Die Beitrittsverhandlungen mit den beiden Ländern hätten noch unter deutscher EU-Präsidentschaft im vergangenen Jahr anlaufen sollen, sagte Merkel am Dienstag in Albaniens Hauptstadt Tirana. «Leider ist uns das nicht gelungen.»

Die EU und ihre Mitgliedstaaten rief Merkel auf, «Wort zu halten». Wenn die Bedingungen für weitere Schritte im Beitrittsprozess erfüllt seien, müssten diese auch vollzogen werden. Es könne nicht sein, dass die EU sich dann «aus innenpolitischen Gründen vielleicht in manchen Ländern» einfach neue Bedingungen ausdenke. «Sonst entsteht Enttäuschung und solche Enttäuschung gab es schon.»

Die 27 EU-Staaten hatten sich Anfang vergangenen Jahres nach langem Streit auf Beitrittsverhandlungen mit Albanien und Nordmazedonien verständigt. Die EU-Kommission hatte beiden Ländern bereits 2018 bescheinigt, die nötigen Reformen umgesetzt zu haben. Einige EU-Länder, allen voran Frankreich, bremsten jedoch, bis schliesslich das Verfahren für künftige Beitrittskandidaten verschärft wurde.

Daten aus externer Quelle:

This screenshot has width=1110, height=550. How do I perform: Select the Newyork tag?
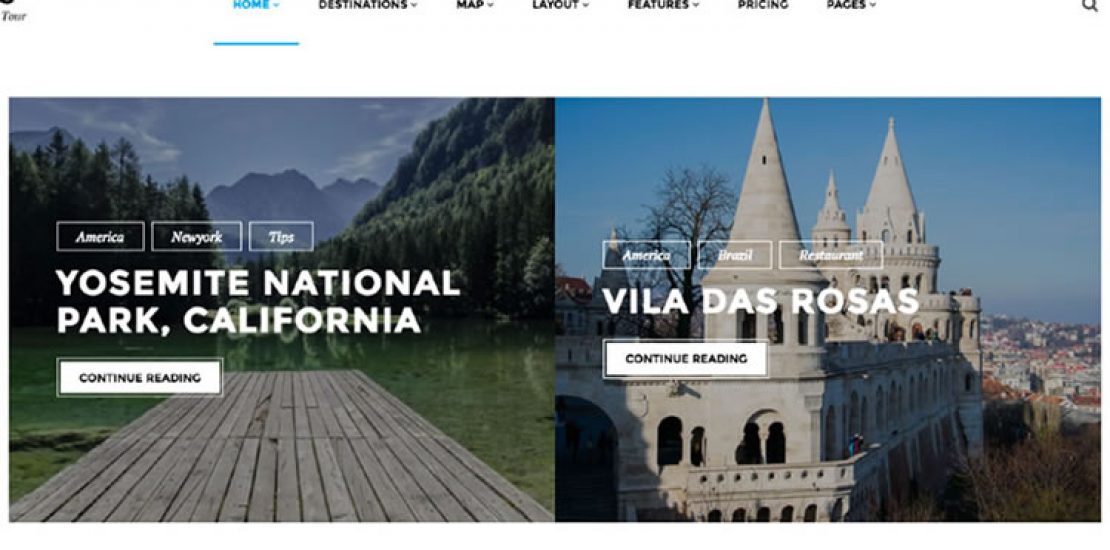pos(197,236)
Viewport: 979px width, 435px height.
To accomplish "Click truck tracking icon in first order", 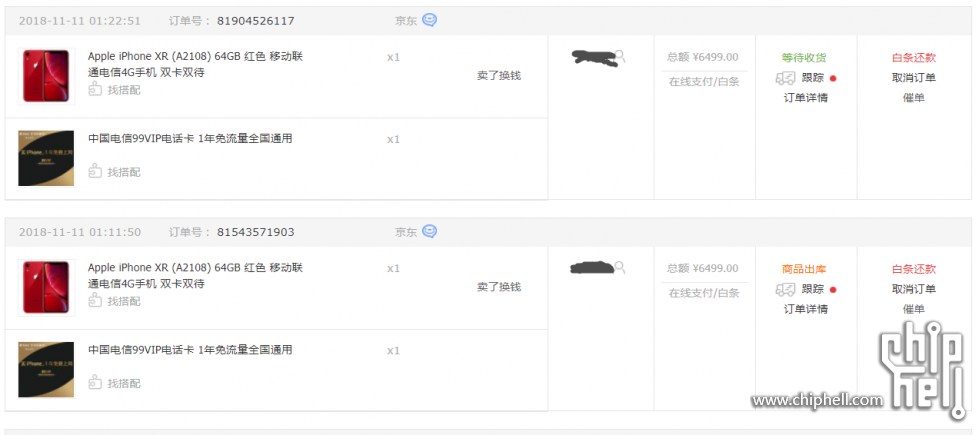I will (785, 78).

Beginnen konnten die Verhandlungen seither immer noch nicht. Das EU-Land Bulgarien blockiert seit Monaten den Abschluss eines dafür nötigen Rahmenabkommens. Die Regierung in Sofia fordert, dass Nordmazedonien zuerst bulgarische Wurzeln in seiner Sprache, Bevölkerung und Geschichte anerkennen müsse. Dem vorausgegangen war zuvor eine jahrelange Blockade Griechenlands wegen eines historischen Namensstreits mit dem früheren Mazedonien.

Der derzeitige slowenische EU-Vorsitz hat für den 6. Oktober ein Gipfeltreffen mit den Ländern des Westbalkans angesetzt. Bei dieser Gelegenheit erwarte sie allerdings nur «kleine, keine übergrossen» Fortschritte, sagte die Kanzlerin.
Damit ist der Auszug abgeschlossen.